Performance of Akiko C2P on 030/50 CD32 systems - Page 11

lmimmfn · 01 June 2024, 01:47

Quote:

Originally Posted by Karlos

Just a warning since getting my 030 UAE config in better shape, none of the CACR manipulation versions will run without the datacache enabled anyway, it just freezes up. I should've tested that more carefully. However, the plan is to run with the cache enabled, provided the CACR trick fixes the Akiko read issue.

I'm lurking on this chat but you really need to hail Tony.

Karlos · 01 June 2024, 01:50

Quote:

Originally Posted by lmimmfn

I'm lurking on this chat but you really need to hail Tony.

I don't know that it's a bug in UAE at all, it seems quite reasonable that you might be able to lock up the real 68030 doing silly things in supervisor mode while interrupts are disabled.

Lunda · 01 June 2024, 09:58

Quote:

Originally Posted by Karlos

@lunda if you do get to check this, it needs checking with the cache enabled as well as disabled. Each of the Akiko tests, including the verification has a CACR bashing version.

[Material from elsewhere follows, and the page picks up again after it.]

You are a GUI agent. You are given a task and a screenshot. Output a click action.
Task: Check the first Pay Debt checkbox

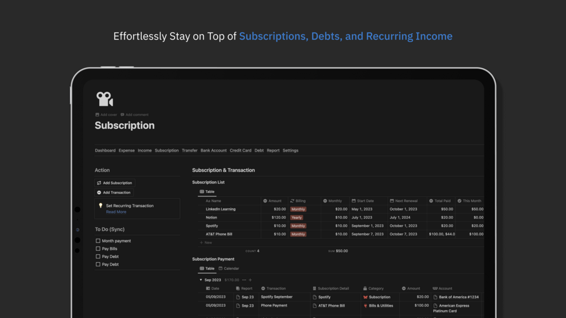[98, 257]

For some reason my machine could not run the test without data cache(crash reboot). It might be an issue with the beast. I tested with both SDRAM and SRAM.

edit: I found the reason after reading all new posts.

Karlos · 01 June 2024, 12:06

Well it's fair to say, disabled write allocation fixes the Akiko read back problem but the routine is clearly far behind the software C2P on this machine. It beats it by a clear 25%

It certainly seems to be pure IO bandwidth limitation, i.e. the accepted wisdom. If the chip RAM writes were faster, the simplicity would theoretically allow it to beat the software conversion, since it hides the ALU effort behind the slow writes. We can test that actually by just doing C2P from fast to fast.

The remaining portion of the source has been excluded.